When they'd left Capitol Hill behind, Jill leaned back in her seat. Gabriel drove confidently, seemingly comfortable with their silence, allowing Jill to think about the kids they were on their way to interview. She thought again about Justine's statement. Something was different with this case. For a start, the violence was much less severe than in any of the others. She thought about the statements she'd read from the other victims. She couldn't be certain, as she'd not had a chance to study them properly, but she was pretty sure this was the only time tattoos had been mentioned.
8
CHLOE FARRELL SHIFTED uncomfortably in the early afternoon sun. The crutch of her tights had been heading south since she got out here this morning. She'd thought about finding a toilet somewhere and taking them off altogether, but the blisters from her new shoes would only get worse. She scowled at her boss, Deborah Davies, as she postured for the camera. Davies had shown up at lunchtime after Chloe had called her, letting her know she'd finally persuaded one of the Capitol Hill residents to be interviewed. Deborah had finished the interview, using Chloe's typed list of questions, and the neighbour had gone back inside her palatial home, thrilled to have met the current affairs presenter she watched in her loungeroom every night. Davies was now recording the fill-ins: asking t
he questions over and over again in an ever more concerned tone. Giving empathic nods and outraged shakes of her head to her favourite thing in the world: the camera. The gestures and comments would be edited into the piece later, by Chloe, ready for the six p.m. broadcast.

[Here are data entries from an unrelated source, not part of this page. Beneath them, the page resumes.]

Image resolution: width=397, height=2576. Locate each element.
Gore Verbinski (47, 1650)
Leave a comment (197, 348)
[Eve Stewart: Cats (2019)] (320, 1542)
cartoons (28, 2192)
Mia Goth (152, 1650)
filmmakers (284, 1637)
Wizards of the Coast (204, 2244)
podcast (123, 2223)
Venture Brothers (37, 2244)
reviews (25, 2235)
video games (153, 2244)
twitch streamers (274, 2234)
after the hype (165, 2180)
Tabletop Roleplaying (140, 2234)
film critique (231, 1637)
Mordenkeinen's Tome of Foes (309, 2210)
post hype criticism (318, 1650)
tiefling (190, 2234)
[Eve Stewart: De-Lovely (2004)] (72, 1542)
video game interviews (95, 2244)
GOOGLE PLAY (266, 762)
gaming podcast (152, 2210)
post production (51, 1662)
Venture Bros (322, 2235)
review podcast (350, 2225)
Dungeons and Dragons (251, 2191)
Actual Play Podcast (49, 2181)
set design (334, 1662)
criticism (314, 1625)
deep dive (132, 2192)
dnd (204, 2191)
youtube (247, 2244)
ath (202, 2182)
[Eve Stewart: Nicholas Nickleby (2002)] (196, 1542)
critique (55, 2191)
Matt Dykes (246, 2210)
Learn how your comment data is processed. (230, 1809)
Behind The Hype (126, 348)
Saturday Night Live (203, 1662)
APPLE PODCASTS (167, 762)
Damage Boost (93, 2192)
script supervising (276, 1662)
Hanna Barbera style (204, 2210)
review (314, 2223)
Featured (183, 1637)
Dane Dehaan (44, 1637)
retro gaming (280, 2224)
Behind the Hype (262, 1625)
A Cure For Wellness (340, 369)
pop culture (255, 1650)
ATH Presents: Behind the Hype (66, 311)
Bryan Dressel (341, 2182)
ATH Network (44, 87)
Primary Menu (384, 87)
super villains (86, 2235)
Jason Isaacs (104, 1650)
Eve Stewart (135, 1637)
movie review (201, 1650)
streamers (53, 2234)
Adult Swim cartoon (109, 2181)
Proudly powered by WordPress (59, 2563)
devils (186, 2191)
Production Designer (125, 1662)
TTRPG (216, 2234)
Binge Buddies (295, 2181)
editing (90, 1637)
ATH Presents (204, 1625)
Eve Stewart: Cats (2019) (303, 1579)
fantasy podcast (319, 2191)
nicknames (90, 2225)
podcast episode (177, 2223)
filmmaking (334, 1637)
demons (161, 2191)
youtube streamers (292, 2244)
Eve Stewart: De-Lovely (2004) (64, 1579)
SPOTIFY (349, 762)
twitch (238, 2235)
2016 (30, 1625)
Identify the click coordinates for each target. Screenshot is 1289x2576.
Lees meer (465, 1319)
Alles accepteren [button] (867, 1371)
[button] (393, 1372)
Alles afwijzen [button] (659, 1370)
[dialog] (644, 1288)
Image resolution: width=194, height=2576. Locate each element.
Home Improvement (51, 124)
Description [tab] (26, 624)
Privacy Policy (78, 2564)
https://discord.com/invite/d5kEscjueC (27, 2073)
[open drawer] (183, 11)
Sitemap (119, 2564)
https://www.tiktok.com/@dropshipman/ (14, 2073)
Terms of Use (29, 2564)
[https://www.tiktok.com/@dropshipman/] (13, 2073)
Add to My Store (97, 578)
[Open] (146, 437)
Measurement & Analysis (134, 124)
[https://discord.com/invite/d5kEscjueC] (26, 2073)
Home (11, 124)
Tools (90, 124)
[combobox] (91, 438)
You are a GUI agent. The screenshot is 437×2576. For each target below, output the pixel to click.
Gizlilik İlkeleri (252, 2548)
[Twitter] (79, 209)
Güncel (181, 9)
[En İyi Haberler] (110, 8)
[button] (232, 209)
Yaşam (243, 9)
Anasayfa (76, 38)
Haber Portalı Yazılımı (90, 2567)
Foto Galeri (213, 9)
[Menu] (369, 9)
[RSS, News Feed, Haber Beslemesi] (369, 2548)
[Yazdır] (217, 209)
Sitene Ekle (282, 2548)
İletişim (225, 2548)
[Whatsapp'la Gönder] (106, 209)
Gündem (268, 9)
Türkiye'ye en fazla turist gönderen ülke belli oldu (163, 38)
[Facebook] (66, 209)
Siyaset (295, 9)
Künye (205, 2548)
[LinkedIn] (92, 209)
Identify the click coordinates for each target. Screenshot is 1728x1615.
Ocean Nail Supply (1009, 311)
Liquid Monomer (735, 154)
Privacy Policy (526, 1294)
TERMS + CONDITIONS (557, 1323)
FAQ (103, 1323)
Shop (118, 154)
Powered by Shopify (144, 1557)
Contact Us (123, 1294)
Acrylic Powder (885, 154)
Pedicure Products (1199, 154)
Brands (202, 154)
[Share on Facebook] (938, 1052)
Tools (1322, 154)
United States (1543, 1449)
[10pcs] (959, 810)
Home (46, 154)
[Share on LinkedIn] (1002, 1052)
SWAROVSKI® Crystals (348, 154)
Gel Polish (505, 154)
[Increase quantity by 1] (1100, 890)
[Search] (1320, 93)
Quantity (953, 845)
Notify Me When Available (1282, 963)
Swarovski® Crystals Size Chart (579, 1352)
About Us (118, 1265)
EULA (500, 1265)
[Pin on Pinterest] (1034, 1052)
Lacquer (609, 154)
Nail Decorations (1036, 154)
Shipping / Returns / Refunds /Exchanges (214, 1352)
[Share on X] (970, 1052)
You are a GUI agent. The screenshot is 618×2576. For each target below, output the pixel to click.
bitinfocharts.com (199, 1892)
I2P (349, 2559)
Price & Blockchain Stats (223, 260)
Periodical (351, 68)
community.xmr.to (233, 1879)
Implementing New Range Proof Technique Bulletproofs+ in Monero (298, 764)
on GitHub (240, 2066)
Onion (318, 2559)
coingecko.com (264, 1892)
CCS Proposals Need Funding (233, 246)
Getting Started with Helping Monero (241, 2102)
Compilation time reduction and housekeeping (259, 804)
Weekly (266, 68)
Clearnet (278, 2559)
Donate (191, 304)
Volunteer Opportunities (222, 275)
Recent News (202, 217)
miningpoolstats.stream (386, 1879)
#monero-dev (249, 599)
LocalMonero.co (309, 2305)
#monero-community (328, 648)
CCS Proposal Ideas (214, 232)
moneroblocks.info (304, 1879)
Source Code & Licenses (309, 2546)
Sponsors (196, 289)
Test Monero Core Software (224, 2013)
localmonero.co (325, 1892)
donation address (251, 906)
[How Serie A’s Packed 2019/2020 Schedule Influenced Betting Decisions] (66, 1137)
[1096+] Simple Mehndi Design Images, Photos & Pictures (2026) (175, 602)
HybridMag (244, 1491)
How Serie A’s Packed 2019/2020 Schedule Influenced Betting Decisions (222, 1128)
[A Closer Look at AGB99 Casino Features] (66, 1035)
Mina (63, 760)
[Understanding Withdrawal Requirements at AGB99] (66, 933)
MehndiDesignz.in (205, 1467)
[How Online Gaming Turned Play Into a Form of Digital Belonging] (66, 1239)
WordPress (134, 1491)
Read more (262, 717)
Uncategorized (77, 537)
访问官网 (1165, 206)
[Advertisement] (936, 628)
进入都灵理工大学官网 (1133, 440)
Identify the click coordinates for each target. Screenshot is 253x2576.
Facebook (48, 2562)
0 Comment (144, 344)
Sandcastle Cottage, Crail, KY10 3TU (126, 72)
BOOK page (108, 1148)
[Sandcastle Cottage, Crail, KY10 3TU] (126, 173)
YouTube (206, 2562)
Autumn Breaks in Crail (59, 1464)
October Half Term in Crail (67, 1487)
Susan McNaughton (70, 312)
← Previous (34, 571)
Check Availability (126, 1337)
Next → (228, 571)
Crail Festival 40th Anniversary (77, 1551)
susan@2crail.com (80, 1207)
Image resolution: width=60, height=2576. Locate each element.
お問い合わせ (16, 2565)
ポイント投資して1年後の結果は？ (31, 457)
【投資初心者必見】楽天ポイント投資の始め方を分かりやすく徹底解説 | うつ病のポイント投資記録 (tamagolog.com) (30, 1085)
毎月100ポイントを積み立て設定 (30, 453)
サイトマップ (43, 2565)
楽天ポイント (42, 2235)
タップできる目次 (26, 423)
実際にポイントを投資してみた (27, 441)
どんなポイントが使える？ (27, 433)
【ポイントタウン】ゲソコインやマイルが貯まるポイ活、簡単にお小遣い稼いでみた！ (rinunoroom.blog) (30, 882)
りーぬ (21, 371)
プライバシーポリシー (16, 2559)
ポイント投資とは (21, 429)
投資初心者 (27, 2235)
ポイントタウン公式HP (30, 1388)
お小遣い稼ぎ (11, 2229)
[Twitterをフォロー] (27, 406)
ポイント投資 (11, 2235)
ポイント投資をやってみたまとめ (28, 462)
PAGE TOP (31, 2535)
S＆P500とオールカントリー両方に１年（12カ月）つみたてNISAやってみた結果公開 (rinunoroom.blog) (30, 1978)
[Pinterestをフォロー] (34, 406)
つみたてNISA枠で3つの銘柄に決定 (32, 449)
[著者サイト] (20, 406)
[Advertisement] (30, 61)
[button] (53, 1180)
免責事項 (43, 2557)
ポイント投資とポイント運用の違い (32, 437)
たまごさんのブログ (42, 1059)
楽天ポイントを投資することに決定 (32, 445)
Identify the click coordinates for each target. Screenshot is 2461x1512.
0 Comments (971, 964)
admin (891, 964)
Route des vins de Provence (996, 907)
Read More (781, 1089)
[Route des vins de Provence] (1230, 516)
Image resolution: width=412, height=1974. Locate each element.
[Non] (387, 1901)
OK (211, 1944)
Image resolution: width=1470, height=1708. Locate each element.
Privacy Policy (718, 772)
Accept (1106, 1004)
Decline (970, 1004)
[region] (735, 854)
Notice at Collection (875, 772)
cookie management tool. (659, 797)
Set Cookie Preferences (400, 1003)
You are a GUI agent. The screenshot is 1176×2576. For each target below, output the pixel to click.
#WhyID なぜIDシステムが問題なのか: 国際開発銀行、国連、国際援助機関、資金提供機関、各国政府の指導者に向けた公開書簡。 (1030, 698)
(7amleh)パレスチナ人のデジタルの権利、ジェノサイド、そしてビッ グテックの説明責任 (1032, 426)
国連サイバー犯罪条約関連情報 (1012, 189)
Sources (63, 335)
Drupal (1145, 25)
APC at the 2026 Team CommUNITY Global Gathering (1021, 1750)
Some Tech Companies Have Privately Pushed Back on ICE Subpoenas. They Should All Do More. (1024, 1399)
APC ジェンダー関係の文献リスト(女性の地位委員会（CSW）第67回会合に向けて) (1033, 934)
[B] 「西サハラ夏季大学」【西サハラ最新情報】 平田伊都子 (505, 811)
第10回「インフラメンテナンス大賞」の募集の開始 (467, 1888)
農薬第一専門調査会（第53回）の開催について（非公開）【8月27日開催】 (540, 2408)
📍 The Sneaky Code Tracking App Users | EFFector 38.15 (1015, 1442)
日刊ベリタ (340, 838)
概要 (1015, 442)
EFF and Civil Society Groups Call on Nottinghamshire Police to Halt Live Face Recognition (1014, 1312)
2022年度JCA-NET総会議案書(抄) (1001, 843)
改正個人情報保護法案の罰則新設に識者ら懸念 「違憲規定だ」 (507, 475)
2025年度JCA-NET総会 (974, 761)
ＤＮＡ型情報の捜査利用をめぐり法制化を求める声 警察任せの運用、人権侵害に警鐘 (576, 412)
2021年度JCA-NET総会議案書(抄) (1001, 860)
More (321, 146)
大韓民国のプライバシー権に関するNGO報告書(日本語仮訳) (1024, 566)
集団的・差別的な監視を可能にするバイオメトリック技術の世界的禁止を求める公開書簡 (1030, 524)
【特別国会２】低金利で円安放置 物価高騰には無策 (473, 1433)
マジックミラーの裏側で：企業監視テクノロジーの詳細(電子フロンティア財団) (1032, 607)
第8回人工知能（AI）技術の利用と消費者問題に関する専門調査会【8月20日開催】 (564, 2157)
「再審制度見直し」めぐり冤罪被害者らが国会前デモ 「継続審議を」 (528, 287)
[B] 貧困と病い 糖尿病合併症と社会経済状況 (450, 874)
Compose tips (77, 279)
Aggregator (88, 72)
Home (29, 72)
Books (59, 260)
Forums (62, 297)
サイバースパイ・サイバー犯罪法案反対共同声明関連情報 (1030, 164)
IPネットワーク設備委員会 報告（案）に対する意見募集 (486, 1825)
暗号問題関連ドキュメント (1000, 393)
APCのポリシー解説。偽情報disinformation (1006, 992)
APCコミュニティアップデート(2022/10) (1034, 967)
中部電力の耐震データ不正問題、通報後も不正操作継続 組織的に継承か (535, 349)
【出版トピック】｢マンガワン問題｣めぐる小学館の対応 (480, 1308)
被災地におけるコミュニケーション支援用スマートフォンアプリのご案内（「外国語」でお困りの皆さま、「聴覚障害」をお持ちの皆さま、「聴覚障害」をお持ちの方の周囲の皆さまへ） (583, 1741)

Chloe knew she could've done the interview better. Shit, the stuff she'd got before Deborah arrived was gold. At first, the frightened housewife had refused to speak to her at all, but Chloe had managed to persuade her through the intercom that her comments could help people understand how terrible these home invasions had been. Maybe then the police would do something about catching these bastards, she'd said, knowing the woman was standing just there, behind the door, listening.
She'd opened up, just as Chloe had known she would. Although she lived in a mansion, they were still in the western suburbs. And people around here could tell that Chloe was one of them. She made sure of it with every word she spoke. It got her in a lot of doors.
Born and raised in Seven Hills, Chloe had been one of just a handful from her high school to make it to university. She'd excelled in her journalism studies, taking the university prize two years running. At just twenty-three, and a brand new graduate, she knew a hundred others who would claw her eyes out for this cadetship with the premier news service in the country.
But Chloe was impatient.
Her parents had run their local mixed grocery store for thirty years and they were so tired. Chloe saw her mum every morning, grey-faced and miserable, leaving home to open the shop. Now she was working, Chloe saw her dad only on Sundays. He would be at the markets when they opened at five a.m., and asleep before she returned from work each evening.
Growing up, the shop had been her second home. After school, she'd make her way there and could choose anything she liked for afternoon tea. When she got older, she helped serve customers. Soon she knew most of the neighbourhood. By the time she was thirteen, she knew that Mrs Shanoa's husband was a no-good drunk; that Jeremy Peterson was having an affair with his boss behind his boyfriend's back; that Tania Taylor was on the pension, even though she worked fulltime for cash in hand at the bowling club; and that Mr Mason dressed in drag once a month and stayed out all night in Darlinghurst. She knew plenty more besides, and she couldn't get enough. People opened up and told her things, quietly, while she cut their ham, weighed their frankfurts, rang up their smokes on the outdated till.